═══ Makale
Yelkene gönül verenler...

Rüzgarı arkana alıp, açık denize açılmak… Birçoğu için huzurun hayalidir bu sahne. Son yıllarda ise bu hayali gerçekleştirenlerin sayısı bir hayli arttı. Bu hafta yelken sporunu bizlere Jeff İllel ve Verda Yahni anlattı

Virna BANASTEY Spor
29 Nisan 2009 Çarşamba

Jeff İllel

Yelken için nereden, nasıl bir eğitim aldın?

Benim yelken ile tanışmam lise yıllarında windsurfe başlamam ile oldu. Daha sonra birkaç yıl önce İstanbul Yelken Kulübünde yelken eğitimi aldım. Kursu bitirdikten sonra yarışan bir ekibe katıldım ve ekip olarak geçtiğimiz yıllarda birçok kupa kazandık.   

Bu kurslarda hem sınıfta teorik ders veriliyor hem de birkaç hafta sonu tekne ile çıkıp pratik eğitim veriliyor.  Kurs veren kurumların bazıları, İstanbul Yeken Kulübü, Marmara Yelken Kulübü, İstanbul Sailing Akademi, Atlantis Yatçılık, Alize Yatçılık  vs... Bunların hepsinin iletişim bilgilerine internetten ulaşmak mümkün. Ayrıca www.tayk.org.tr sayfasından linkler bölümüne girip diğer yelken kulüplerine, hava durumu sitelerine ve yelken ile ilgili forumlara ulaşılabilir.
══════
═══ Verilen satırlar
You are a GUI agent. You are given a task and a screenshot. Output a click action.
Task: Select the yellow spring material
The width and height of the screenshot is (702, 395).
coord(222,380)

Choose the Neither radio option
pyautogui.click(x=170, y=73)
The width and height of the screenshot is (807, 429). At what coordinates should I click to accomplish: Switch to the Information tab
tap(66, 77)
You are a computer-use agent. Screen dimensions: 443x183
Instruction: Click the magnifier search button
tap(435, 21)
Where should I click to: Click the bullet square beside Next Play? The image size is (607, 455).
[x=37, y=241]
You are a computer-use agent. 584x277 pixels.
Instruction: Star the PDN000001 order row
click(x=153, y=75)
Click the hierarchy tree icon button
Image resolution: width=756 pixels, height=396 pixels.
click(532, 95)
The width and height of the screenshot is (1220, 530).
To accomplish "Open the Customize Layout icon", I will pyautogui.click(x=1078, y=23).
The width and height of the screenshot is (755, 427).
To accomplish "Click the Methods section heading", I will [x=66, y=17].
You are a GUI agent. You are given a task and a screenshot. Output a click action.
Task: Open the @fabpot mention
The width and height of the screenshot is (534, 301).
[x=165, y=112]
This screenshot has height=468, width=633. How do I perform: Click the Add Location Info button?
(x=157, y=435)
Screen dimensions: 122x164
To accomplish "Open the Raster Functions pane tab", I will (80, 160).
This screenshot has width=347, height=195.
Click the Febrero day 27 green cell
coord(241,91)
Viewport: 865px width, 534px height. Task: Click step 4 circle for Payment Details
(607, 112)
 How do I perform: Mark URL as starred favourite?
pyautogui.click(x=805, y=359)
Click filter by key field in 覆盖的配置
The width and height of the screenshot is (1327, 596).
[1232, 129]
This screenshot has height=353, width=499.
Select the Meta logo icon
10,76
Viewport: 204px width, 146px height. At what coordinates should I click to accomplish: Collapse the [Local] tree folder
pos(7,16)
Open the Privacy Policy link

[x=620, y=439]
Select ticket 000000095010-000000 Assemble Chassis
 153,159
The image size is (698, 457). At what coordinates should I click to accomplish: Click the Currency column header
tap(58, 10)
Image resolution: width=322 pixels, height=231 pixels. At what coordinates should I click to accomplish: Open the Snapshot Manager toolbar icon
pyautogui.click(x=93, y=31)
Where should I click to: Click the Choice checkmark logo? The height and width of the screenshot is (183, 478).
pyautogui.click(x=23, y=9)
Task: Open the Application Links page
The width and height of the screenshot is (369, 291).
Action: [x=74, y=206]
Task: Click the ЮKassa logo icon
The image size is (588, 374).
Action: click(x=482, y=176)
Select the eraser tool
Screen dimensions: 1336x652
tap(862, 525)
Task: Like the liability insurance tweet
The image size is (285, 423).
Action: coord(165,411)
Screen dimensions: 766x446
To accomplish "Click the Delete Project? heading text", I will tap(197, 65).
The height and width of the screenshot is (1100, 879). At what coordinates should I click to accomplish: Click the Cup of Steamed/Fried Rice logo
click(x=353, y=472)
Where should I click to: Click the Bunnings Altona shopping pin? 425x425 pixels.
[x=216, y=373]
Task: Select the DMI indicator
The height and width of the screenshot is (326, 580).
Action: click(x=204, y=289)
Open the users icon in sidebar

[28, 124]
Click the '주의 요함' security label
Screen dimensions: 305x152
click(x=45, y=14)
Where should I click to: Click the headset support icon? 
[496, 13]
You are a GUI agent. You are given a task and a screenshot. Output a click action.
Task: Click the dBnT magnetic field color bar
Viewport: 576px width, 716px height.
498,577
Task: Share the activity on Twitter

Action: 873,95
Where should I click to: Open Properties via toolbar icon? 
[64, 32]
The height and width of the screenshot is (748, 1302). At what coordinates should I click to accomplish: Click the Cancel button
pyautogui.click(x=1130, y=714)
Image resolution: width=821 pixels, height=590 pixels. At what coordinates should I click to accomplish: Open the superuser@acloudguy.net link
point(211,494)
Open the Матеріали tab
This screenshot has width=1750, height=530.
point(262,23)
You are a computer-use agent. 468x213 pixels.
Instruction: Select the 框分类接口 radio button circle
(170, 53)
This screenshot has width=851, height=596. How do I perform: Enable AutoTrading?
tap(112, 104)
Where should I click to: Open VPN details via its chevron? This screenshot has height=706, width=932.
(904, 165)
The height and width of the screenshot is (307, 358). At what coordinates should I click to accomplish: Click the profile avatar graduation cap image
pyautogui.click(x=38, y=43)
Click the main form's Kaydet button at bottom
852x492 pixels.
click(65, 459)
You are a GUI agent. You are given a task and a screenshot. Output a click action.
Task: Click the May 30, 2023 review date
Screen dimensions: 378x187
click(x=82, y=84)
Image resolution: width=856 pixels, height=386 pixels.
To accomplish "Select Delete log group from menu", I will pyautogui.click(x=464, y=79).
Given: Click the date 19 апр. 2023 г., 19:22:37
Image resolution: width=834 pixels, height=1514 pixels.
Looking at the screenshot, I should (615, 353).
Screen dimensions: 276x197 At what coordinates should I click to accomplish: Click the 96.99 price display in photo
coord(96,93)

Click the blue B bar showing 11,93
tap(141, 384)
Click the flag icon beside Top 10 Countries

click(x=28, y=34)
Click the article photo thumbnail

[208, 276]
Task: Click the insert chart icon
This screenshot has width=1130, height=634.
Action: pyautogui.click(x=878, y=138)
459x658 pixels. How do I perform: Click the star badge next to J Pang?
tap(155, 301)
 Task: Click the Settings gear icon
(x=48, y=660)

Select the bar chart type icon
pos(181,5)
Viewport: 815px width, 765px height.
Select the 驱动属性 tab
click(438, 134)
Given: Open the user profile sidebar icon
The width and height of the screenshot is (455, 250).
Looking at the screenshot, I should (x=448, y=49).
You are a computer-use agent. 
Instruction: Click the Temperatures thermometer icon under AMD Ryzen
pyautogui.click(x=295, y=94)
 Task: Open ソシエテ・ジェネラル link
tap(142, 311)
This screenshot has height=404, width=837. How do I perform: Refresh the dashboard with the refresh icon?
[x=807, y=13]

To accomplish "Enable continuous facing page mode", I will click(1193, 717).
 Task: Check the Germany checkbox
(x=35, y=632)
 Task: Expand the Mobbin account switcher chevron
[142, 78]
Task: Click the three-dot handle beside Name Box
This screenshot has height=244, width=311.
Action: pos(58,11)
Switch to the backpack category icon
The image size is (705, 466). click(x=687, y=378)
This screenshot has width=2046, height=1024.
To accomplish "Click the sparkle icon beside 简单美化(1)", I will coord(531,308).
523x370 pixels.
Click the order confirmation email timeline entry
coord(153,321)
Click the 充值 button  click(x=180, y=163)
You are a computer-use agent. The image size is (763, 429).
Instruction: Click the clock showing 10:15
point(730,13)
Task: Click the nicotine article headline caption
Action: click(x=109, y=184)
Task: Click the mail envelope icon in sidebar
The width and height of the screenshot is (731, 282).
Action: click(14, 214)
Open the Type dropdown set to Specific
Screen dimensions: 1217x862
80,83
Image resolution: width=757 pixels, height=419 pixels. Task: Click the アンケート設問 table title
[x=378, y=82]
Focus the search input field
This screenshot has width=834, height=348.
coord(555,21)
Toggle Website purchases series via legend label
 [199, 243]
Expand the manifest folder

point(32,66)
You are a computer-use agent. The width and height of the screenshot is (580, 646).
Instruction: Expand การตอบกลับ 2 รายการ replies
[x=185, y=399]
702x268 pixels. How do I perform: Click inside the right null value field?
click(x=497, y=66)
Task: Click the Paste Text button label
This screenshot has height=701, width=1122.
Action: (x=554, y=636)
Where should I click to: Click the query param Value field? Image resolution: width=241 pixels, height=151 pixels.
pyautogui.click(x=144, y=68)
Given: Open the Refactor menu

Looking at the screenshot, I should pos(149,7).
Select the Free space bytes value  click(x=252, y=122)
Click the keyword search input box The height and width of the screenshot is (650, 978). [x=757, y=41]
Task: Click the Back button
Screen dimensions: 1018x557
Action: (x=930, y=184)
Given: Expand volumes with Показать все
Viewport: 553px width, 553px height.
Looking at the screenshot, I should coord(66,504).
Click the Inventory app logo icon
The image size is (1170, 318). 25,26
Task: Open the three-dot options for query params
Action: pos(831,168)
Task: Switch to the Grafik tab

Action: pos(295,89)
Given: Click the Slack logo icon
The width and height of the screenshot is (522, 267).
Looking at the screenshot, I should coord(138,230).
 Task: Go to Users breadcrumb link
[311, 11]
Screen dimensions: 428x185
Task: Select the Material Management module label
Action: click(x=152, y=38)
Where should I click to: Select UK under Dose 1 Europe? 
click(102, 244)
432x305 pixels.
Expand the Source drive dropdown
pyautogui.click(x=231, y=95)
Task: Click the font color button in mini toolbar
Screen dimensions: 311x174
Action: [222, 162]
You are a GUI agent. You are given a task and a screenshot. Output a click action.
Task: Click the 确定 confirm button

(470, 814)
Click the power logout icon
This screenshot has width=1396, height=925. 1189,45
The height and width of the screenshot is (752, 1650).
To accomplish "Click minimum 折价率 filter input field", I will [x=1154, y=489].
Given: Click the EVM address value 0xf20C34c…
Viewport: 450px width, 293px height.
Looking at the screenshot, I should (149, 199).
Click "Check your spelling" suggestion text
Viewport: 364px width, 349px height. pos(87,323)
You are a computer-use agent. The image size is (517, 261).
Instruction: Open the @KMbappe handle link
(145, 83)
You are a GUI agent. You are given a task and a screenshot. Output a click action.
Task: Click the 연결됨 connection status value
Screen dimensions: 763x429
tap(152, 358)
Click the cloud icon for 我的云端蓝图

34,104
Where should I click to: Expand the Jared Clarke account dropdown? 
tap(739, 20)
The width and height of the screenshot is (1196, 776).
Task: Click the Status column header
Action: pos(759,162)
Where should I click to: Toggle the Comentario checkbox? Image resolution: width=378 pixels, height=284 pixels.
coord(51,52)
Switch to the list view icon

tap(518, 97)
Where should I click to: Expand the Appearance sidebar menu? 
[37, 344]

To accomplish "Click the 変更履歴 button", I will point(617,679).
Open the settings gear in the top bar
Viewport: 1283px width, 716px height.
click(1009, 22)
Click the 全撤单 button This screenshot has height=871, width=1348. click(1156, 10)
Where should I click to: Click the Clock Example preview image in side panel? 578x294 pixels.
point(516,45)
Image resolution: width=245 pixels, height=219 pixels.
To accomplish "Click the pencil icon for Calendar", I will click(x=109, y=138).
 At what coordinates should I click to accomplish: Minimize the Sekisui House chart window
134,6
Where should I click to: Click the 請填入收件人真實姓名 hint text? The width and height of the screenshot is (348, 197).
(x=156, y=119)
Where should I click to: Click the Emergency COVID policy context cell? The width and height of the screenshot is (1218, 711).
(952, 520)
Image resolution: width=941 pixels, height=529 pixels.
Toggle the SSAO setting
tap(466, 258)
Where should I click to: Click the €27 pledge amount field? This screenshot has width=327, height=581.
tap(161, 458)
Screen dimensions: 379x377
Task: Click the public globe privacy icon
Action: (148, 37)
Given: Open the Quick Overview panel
══════
▸ **Alıştırma yönergesi**: Makalede "Rüzgarı arkana alıp, açık" sözlerinden "birçok kupa kazandık." sözlerine kadar uzanan bölümün tamamını, hiçbir değişiklik yapmadan alıntılayın.

▸ **Beklenen çıktı**:
Rüzgarı arkana alıp, açık denize açılmak… Birçoğu için huzurun hayalidir bu sahne. Son yıllarda ise bu hayali gerçekleştirenlerin sayısı bir hayli arttı. Bu hafta yelken sporunu bizlere Jeff İllel ve Verda Yahni anlattı

Virna BANASTEY Spor
29 Nisan 2009 Çarşamba

Jeff İllel

Yelken için nereden, nasıl bir eğitim aldın?

Benim yelken ile tanışmam lise yıllarında windsurfe başlamam ile oldu. Daha sonra birkaç yıl önce İstanbul Yelken Kulübünde yelken eğitimi aldım. Kursu bitirdikten sonra yarışan bir ekibe katıldım ve ekip olarak geçtiğimiz yıllarda birçok kupa kazandık.